■ EXERCISE INSTRUCTIONS
The answer consists solely of the lines running from the one with "Task: Open the 'Hebdo' timeframe dropdown" through the final line below, transcribed exactly and without any pictures.

■ DATA TO PROCESS
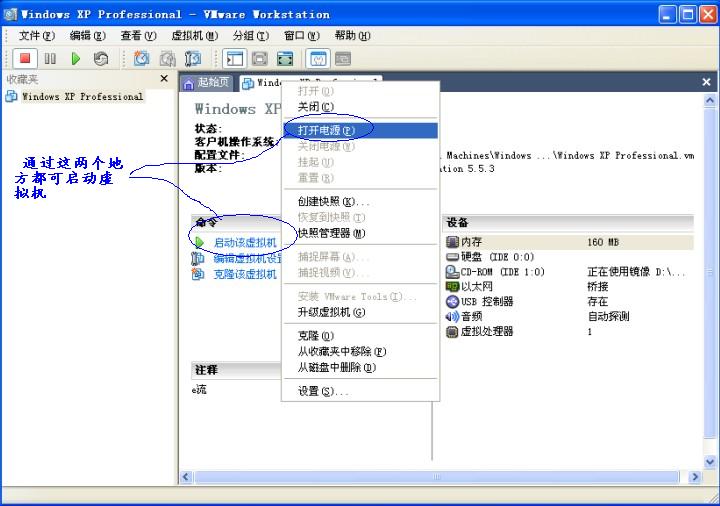Click the Take Snapshot toolbar icon
Image resolution: width=720 pixels, height=506 pixels.
tap(142, 59)

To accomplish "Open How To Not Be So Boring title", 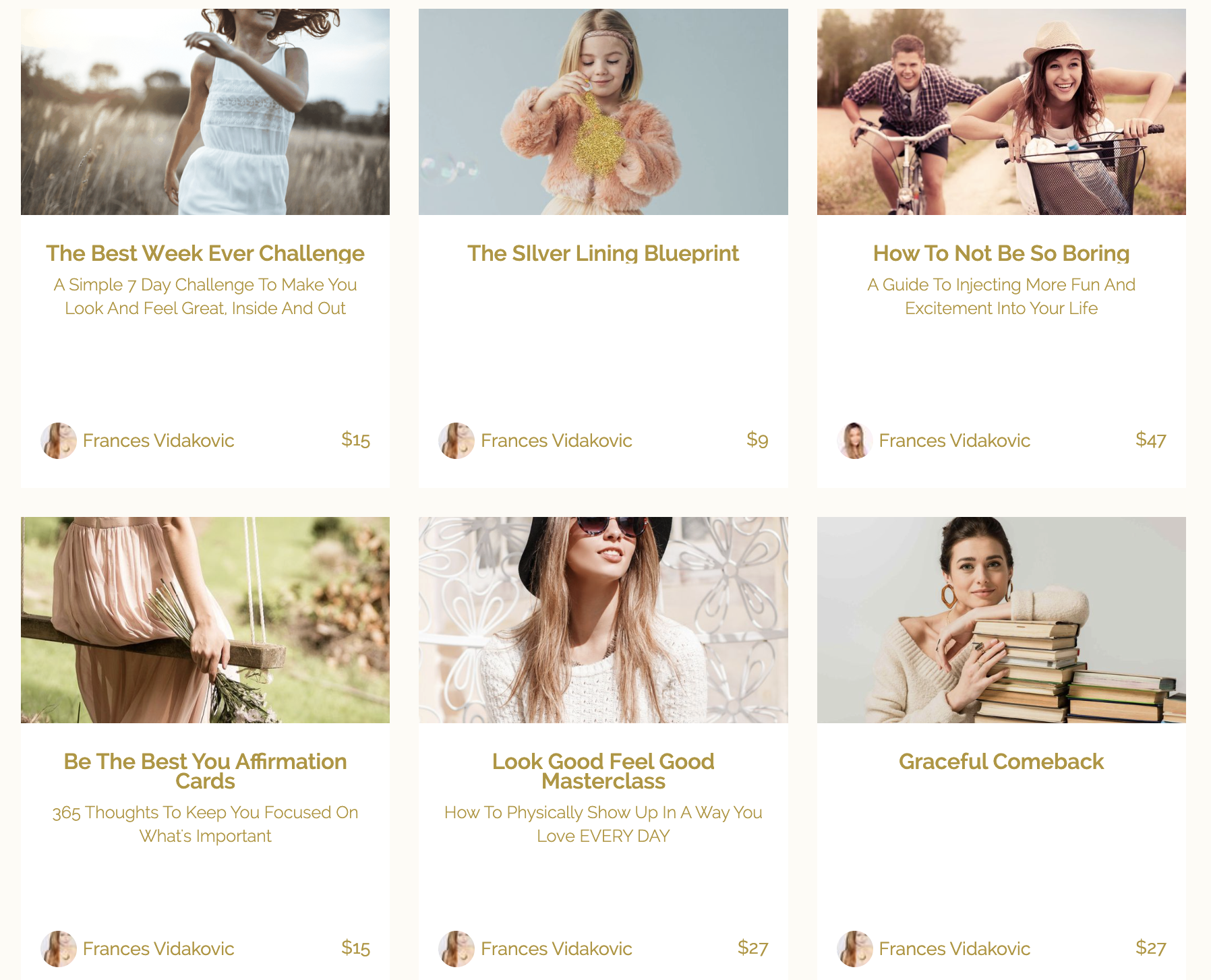I will pos(1001,253).
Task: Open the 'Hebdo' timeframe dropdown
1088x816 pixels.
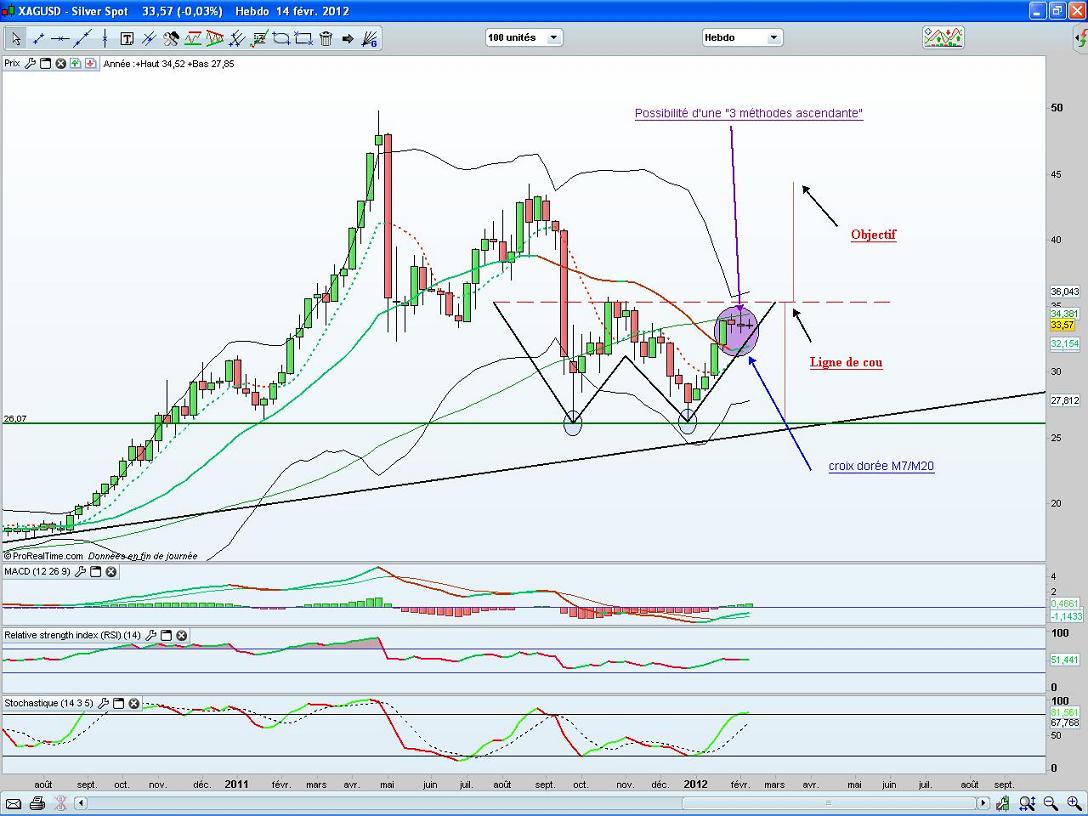Action: click(x=741, y=38)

■ EXERCISE RESULT
Task: Open the 'Hebdo' timeframe dropdown
1088x816 pixels.
Action: click(x=741, y=38)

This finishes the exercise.